So it stopped working best after the first ten years. In 1998 it was no
longer best. No longer second best. It was no longer a modulation that a
country interested in the best would even consider. It had to be forced
through the system using every trick in the book. Fraudulent and secret
test. Threats and intimidation, you name it and 8-VSB proponents did it.

Maybe the thousands of engineers should have had an open mind and looked
at what the rest of the world was doing with COFDM technology that was
invented right here in the US. And I suggest that you did NOT look at
all the modulations available with any great scrutiny. Professor
Emeritus William Schreiber was the head of the MIT Advanced Research Lab
during the creation of 8-VSB and is an engineer and was intimately
involved with and participated in the contest to build a digital TV
modulation.

He invited all involved to a convention he organized on COFDM and had
all the top scientist working on COFDM worldwide attend. Few if any of
those working on 8-VSB or from the FCC came.

You can read about him here.
http://www.wfschreiber.org

Here is a letter he wrote to Congressman Edward J. Markey back in 2000

31 July 2000

Hon. Edward J. Markey
2108 Rayburn House Office Building
Washington DC 20515
The recent hearing re COFDM vs “8-VSB”
Dear Congressman Markey:

You may recall that I appeared before your subcommittee at the start of
the HDTV Inquiry. At that time, I was director of the MIT Advanced
Television Research Program. Of the various things that I said, the one
that got the most attention was “HDTV is not about pretty pictures; it
is about jobs and money.” Although we are much less worried today about
jobs or money, the shift that is underway in terrestrial TV broadcasting
from analog to digital is still very important for the future health of
our economy as the importance of information technologies grows.

The FCC was quite correct in deciding that over-the-air (OTA)
broadcasting must shift from analog to digital. In my opinion, there is
no other way to provide the spectrum that is needed for all the
wealth-creating wireless services that we hear so much about. The
current NTSC system, using 50-year old technology, is simply too
wasteful of spectrum, requiring an allocation of 67 6-MHz channels to
provide no more than 20 programs of mediocre technical quality to each
viewer. By using digital transmission and the best current technology,
it would be possible to provide 20 HDTV programs to each viewer in the
country with an overall allocation of only 20 6-MHz channels.

Word and item position data:
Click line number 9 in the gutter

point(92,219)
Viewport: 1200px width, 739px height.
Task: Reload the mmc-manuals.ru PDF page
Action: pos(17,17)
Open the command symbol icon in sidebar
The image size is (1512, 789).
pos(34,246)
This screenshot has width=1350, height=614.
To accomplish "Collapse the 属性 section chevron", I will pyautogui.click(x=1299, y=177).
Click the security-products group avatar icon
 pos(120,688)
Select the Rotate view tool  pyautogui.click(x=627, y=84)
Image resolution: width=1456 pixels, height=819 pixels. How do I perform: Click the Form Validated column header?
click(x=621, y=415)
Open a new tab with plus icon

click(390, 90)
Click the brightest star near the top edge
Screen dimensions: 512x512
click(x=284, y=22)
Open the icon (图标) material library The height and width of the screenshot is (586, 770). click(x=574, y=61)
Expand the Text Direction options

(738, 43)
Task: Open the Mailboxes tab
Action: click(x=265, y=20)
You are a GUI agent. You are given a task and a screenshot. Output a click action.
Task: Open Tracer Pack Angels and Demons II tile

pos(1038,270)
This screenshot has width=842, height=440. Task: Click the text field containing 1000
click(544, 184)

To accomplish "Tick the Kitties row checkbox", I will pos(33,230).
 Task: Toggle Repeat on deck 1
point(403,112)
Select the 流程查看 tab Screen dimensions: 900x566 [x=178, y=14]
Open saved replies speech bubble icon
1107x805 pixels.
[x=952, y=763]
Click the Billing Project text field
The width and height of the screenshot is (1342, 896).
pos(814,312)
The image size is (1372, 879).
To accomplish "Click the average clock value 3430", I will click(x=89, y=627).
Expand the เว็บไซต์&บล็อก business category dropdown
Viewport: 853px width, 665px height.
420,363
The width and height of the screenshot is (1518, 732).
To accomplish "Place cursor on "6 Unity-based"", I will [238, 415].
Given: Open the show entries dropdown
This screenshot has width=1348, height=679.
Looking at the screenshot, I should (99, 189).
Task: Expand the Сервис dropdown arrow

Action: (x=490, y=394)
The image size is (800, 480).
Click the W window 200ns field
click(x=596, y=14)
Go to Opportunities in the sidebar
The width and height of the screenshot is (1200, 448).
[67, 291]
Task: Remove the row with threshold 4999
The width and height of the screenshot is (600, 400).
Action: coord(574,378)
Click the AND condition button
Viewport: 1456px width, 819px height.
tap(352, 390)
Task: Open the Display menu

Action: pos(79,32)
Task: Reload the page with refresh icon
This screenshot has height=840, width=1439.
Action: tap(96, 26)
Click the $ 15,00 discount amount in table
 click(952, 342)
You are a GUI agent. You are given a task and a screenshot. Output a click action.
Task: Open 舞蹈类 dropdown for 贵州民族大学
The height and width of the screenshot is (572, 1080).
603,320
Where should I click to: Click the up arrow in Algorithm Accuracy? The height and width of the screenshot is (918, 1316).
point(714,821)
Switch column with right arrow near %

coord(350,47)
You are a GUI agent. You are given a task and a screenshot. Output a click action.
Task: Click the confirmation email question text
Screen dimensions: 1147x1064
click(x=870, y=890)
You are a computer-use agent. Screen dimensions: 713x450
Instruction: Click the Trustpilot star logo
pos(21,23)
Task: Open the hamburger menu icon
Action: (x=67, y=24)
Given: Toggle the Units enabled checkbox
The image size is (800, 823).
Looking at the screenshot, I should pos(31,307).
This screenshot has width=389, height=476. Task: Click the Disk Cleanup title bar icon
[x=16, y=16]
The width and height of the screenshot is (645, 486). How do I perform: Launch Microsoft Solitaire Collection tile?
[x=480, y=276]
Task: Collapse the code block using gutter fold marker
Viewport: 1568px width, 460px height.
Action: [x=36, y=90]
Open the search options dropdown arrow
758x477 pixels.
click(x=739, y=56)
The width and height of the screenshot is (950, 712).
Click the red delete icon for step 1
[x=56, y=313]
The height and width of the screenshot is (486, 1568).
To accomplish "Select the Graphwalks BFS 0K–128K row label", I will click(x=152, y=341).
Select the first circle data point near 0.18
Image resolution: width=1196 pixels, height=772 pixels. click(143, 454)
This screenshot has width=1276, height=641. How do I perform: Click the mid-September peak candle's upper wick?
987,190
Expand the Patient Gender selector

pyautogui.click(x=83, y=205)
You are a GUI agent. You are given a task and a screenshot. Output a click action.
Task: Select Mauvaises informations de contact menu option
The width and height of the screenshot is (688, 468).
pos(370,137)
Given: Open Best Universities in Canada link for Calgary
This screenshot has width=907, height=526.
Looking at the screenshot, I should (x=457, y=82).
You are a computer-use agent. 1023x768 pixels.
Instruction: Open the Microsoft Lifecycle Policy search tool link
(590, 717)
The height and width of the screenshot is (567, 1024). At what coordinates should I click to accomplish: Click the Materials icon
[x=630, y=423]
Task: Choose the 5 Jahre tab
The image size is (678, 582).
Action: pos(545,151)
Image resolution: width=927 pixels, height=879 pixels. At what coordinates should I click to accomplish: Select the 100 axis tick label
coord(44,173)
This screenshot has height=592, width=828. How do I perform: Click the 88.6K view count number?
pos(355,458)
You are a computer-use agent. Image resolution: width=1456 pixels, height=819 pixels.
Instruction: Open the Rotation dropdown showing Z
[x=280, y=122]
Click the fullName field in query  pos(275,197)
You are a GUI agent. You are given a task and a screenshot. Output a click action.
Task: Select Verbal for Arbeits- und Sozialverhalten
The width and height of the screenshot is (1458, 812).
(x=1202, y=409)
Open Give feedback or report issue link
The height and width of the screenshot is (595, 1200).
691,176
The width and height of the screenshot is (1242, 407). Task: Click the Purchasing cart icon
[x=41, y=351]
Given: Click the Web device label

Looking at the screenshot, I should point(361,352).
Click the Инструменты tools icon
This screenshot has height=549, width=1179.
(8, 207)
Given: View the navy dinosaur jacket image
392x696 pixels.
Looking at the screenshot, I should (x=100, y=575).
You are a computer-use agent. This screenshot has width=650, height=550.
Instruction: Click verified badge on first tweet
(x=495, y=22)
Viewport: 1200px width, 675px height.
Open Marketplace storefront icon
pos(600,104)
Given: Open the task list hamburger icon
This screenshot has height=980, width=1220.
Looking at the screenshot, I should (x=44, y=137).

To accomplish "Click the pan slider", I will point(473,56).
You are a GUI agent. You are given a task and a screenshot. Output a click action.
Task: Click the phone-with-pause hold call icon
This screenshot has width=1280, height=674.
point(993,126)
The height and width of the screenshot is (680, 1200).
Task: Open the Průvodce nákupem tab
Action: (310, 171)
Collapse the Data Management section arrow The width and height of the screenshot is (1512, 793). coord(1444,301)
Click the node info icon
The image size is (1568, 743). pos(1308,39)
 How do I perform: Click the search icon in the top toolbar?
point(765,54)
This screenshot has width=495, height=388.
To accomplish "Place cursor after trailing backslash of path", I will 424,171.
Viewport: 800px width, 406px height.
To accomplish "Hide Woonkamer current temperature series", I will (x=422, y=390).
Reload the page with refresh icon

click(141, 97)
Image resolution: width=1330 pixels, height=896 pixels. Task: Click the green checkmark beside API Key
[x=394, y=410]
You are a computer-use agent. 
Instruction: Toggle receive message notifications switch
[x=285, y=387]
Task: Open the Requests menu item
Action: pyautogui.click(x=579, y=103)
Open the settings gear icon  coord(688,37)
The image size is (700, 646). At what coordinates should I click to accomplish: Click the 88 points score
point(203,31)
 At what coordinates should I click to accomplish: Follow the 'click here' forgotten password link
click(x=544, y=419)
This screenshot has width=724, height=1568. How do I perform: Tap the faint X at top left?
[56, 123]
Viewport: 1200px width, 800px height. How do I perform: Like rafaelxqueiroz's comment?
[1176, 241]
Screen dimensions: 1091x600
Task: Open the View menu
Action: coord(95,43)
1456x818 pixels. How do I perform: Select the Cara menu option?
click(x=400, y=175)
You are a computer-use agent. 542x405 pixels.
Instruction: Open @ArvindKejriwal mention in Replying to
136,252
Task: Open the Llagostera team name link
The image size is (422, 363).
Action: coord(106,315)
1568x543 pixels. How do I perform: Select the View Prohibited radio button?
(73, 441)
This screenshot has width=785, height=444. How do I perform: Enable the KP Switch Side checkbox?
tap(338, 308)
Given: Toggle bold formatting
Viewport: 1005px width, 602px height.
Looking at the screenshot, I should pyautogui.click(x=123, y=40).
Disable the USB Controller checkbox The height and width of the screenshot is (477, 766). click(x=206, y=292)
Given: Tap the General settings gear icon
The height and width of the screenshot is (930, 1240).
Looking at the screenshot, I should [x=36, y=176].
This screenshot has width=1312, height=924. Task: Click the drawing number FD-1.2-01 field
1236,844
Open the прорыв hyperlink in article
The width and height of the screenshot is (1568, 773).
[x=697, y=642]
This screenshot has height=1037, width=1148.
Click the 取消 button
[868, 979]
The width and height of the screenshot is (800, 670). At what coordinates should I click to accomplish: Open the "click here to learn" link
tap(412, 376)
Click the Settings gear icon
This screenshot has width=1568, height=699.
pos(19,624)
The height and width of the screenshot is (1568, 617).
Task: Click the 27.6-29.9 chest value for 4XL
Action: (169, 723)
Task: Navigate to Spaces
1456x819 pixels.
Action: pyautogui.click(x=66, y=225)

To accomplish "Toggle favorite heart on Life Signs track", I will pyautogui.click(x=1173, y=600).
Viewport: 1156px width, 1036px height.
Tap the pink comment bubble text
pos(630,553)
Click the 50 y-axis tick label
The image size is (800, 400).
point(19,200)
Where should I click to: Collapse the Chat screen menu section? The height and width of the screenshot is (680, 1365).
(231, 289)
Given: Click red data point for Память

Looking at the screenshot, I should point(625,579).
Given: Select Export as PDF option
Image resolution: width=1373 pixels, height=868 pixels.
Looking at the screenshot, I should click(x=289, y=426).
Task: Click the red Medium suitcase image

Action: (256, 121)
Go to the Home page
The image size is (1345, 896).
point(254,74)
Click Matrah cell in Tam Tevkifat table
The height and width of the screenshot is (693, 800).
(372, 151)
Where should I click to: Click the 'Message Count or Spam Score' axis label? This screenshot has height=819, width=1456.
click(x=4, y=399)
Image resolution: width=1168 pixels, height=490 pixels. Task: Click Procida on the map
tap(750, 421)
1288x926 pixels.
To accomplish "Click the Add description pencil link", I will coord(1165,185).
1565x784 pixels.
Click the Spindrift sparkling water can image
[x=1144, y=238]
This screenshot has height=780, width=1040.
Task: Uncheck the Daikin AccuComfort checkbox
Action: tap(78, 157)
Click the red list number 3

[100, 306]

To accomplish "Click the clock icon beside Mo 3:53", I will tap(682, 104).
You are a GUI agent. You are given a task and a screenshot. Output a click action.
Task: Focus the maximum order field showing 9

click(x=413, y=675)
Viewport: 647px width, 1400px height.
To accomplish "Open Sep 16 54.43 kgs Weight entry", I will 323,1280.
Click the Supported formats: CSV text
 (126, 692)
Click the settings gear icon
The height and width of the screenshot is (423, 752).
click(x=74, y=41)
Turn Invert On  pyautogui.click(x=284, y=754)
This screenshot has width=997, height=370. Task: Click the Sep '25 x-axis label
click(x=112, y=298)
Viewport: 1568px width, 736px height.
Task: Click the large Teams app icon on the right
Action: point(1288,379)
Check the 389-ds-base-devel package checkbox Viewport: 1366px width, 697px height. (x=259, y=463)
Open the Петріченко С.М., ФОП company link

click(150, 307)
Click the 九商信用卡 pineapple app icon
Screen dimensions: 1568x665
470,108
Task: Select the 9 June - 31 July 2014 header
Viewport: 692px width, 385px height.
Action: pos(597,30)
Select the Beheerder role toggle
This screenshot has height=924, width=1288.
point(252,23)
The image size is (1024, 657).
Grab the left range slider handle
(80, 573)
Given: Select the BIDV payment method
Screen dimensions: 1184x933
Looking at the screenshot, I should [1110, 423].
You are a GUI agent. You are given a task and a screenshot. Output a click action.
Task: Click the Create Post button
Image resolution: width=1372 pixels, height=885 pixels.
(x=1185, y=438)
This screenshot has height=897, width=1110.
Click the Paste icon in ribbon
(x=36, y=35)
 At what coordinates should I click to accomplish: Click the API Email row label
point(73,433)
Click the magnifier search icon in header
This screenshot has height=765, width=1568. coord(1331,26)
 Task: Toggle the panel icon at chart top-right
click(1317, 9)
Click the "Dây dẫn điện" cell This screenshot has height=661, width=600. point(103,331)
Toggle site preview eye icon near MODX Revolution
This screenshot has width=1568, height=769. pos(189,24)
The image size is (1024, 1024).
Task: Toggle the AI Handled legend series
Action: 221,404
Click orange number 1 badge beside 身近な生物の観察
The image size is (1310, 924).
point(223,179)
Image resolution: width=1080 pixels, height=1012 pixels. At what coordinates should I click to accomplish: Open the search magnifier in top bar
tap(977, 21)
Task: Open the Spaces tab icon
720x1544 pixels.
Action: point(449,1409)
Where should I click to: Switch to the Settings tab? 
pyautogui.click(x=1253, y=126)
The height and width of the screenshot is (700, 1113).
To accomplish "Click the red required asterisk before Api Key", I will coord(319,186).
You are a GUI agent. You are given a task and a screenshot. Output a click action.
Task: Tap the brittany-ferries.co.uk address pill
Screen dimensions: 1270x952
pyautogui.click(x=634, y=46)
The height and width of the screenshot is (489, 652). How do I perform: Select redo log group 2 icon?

● What you have to do
Carry on the text about the 8-VSB versus COFDM broadcast modulation dispute, picking up right after its last sentence. Nothing in the records is needed here.

● Exercise result
Alternatively, for lower technical quality, but still higher than that
of NTSC, we could allocate even a smaller amount of spectrum.

Although the FCC deserves a lot of credit for understanding this aspect
of OTA broadcasting, it made a serious blunder (no kinder word suffices
here) in accepting the “8-VSB” modulation method that was proposed by
ACATS. This error was partly technical and partly political. Reed
Hundt placed much too much faith in the “free” market’s ability to
design TV standards that would properly serve the public interest,
convenience, and necessity. The design of the system was left entirely
to the industry, without adequate supervision by the Commission. In
particular, the Commission failed to insist on realistic testing. As a
result, we have a system that is too unreliable to be used. While this
is not the only reason for the failure, so far, of the transition to
digital broadcasting, it is a problem that absolutely must be solved for
the transition to be successful enough so that analog broadcasting can
be turned off without a public outcry.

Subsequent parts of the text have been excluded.